First Post

February 7, 2026

Introduction

Welcome to my first blog post. This is a space where I explore various topics in software engineering, from database queries to data pipelines and system design. Grab a coffee and let’s dive in.

The best way to learn is by doing. Throughout this post, I’ll walk through some real examples that cover SQL analytics, Python scripting, system architecture, and a bit of web styling.

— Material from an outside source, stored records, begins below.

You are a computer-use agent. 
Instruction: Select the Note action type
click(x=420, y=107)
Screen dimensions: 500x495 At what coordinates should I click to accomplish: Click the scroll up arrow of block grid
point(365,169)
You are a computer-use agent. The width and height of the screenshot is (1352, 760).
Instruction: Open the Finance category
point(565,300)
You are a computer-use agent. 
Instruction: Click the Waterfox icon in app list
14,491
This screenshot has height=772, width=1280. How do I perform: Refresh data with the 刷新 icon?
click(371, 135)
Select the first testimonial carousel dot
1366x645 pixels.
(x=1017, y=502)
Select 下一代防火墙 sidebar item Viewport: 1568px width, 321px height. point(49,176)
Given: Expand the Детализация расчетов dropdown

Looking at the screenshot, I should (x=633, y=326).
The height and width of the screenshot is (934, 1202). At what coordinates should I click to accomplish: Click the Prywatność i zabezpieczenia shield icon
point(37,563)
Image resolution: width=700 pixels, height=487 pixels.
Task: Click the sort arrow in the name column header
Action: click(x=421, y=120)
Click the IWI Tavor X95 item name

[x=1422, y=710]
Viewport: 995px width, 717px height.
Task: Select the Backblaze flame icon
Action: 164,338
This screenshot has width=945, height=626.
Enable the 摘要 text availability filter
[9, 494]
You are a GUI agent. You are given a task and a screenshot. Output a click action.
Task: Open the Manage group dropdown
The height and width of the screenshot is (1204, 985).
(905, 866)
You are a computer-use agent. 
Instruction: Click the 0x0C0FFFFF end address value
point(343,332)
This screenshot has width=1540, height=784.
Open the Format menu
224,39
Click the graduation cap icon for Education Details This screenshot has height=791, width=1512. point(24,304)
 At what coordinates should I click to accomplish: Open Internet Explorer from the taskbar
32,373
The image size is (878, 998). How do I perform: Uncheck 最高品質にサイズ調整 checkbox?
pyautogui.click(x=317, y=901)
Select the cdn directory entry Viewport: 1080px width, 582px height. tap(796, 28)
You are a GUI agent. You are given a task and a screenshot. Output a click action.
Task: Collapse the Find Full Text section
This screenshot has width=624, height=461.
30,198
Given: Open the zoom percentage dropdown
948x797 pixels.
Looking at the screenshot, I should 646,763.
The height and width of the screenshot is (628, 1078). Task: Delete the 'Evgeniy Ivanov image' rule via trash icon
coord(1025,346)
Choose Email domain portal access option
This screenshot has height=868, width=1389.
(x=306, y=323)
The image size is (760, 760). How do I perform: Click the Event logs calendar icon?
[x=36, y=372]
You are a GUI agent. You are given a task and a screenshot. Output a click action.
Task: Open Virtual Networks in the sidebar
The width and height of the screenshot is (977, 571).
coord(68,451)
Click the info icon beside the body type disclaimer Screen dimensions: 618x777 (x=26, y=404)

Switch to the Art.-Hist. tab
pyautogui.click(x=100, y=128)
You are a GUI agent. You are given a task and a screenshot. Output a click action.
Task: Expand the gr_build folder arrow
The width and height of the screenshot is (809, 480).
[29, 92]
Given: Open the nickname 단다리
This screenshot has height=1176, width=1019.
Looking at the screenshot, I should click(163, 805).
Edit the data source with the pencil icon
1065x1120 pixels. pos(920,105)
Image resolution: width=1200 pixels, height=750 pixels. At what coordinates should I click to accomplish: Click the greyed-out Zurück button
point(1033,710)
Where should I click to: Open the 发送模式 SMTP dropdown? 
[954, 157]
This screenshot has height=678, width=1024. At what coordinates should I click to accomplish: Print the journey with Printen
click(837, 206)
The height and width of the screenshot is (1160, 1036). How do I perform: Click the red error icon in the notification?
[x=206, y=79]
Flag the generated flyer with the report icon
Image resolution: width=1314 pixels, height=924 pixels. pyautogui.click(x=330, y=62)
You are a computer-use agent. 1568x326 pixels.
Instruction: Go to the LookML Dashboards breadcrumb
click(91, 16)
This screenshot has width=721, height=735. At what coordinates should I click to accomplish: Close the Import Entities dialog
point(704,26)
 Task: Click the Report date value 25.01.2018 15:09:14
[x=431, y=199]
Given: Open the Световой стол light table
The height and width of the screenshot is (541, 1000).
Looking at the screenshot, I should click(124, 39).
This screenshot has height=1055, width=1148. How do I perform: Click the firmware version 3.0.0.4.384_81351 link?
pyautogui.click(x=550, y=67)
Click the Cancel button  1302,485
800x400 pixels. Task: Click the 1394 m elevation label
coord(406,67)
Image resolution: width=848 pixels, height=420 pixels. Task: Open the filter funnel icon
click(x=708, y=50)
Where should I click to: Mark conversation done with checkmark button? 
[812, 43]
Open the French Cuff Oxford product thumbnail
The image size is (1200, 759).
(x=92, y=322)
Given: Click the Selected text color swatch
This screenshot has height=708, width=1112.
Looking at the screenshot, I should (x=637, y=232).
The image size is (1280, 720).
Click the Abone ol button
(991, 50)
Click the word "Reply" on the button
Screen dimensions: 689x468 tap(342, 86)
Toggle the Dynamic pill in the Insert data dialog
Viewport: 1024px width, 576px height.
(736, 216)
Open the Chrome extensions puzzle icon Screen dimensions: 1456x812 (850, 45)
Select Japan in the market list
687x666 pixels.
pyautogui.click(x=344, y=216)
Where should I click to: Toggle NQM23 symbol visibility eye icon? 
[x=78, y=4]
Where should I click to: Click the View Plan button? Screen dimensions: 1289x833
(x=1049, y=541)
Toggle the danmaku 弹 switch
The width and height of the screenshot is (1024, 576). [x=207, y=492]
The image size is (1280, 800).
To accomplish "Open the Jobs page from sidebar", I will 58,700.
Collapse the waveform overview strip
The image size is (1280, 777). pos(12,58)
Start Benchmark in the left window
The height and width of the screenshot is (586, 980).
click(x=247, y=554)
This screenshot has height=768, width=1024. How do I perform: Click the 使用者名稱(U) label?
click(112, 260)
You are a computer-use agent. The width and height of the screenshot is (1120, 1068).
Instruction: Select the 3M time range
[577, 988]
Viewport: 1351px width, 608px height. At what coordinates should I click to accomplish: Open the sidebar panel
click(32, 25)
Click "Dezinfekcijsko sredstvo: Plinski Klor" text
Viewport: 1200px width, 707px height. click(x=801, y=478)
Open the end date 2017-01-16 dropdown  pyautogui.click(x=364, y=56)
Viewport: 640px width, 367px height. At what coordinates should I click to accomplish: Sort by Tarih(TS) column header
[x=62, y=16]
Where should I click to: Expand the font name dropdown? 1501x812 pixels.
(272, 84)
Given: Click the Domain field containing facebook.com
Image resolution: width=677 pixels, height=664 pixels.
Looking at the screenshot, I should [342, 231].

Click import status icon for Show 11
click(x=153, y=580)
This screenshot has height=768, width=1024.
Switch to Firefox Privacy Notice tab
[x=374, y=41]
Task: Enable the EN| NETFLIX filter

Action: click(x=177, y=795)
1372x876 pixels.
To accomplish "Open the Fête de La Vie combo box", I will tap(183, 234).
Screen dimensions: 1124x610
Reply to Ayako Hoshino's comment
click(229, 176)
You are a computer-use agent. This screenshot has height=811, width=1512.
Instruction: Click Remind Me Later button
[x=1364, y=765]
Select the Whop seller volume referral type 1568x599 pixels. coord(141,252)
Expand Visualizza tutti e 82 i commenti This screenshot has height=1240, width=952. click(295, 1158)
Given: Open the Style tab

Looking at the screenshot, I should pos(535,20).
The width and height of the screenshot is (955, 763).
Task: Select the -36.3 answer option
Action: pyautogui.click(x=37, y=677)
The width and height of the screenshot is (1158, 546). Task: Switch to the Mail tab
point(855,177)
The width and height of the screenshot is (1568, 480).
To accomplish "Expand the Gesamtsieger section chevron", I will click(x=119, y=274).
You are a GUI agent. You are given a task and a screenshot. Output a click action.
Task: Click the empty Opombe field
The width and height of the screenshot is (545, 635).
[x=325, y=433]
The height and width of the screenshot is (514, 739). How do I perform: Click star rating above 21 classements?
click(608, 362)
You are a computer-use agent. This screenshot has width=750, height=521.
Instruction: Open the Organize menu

Analyzing User Engagement with SQL

One of the first things you might want to do with a new product is understand how users are interacting with it. Here’s a query that calculates a rolling 7-day active user count, broken down by signup cohort:

WITH daily_activity AS (
    SELECT
        u.id AS user_id,
        DATE_TRUNC('week', u.created_at) AS cohort_week,
        d.activity_date,
        COUNT(DISTINCT d.session_id) AS sessions
    FROM users u
    JOIN daily_events d ON u.id = d.user_id
    WHERE d.activity_date >= CURRENT_DATE - INTERVAL '90 days'
    GROUP BY u.id, cohort_week, d.activity_date
),
rolling_active AS (
    SELECT
        cohort_week,
        activity_date,
        COUNT(DISTINCT user_id) AS active_users,
        SUM(sessions) AS total_sessions
    FROM daily_activity
    GROUP BY cohort_week, activity_date
)
SELECT
    cohort_week,
    activity_date,
    active_users,
    total_sessions,
    ROUND(total_sessions::NUMERIC / active_users, 2) AS avg_sessions_per_user
FROM rolling_active
ORDER BY cohort_week, activity_date;

This gives you a clear picture of whether newer cohorts are more or less engaged than older ones. If the avg_sessions_per_user is declining across cohorts, it might be time to revisit the onboarding flow.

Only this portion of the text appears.